East Indians embracing ethnic-class cleavage
In the Colonial era, despite the fact that each ethnic group had its own structure of internal order and status, thereby displaying ethnic and class cleavage, the total political system was still in the hands of the dominant group that exerted enormous control over subordinate cultural communities in the society. Intra- ethnic and intra-class cleavage as manifested by East Indians, were not solely internalised and applied to seek political control over society, but primarily to protect their culture from Creolisation. The major ethnic groups, Africans and East Indians in Guyana, Trinidad & Tobago, and Suriname, characteristically embracing this ethnic and class cleavage, have been constantly locked in struggles to fill the political vacuum left by the departure of the White colonialists. The pronounced political manipulation and utilisation of ethnic and class cleavage in political struggles have invoked a misperception of ‘race’ problems in these societies. However, a better understanding of the goal of ethnic and class cleavage will create a multiethnic culture of trust relations, mutually benefiting all ethnic communities.

What I try to show in this five-part series is that identifying and measuring race prejudice, and discrimination, will have to be addressed through inter and intra-ethnic class cleavage and closure. Allegations of racism constitute one of the significant themes in political commentaries in the multiethnic Caribbean.

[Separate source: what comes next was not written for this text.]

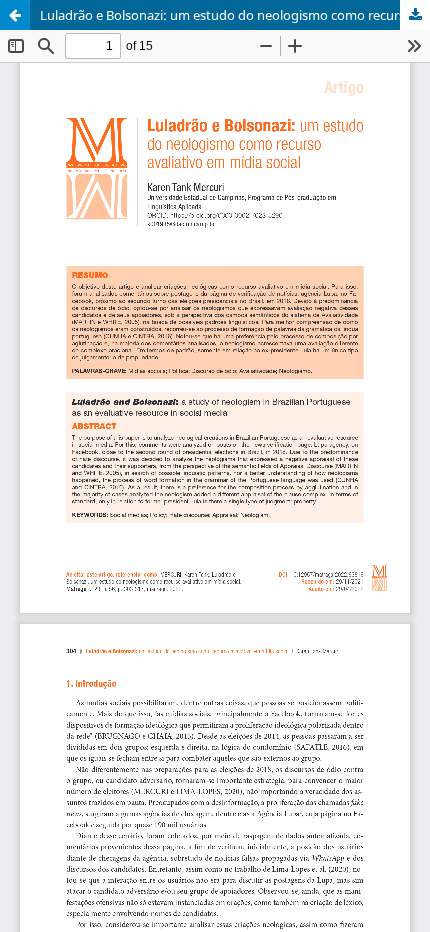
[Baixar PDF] (415, 15)
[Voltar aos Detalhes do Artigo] (15, 15)
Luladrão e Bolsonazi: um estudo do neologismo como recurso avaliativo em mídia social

Undoubtedly, racism is alive and well in these societies, as it is in most multiracial societies.

In this context, social policies have to particularly address racial and ethnic discrimination wherever it is found. In the pursuit of eliminating racism, however, a key indicator is discrimination. Discrimination has to be identified and measured, in order to demonstrate the extent of racism. But such task requires, first, the unveiling of inter and intra-ethnic class cleavage and closure.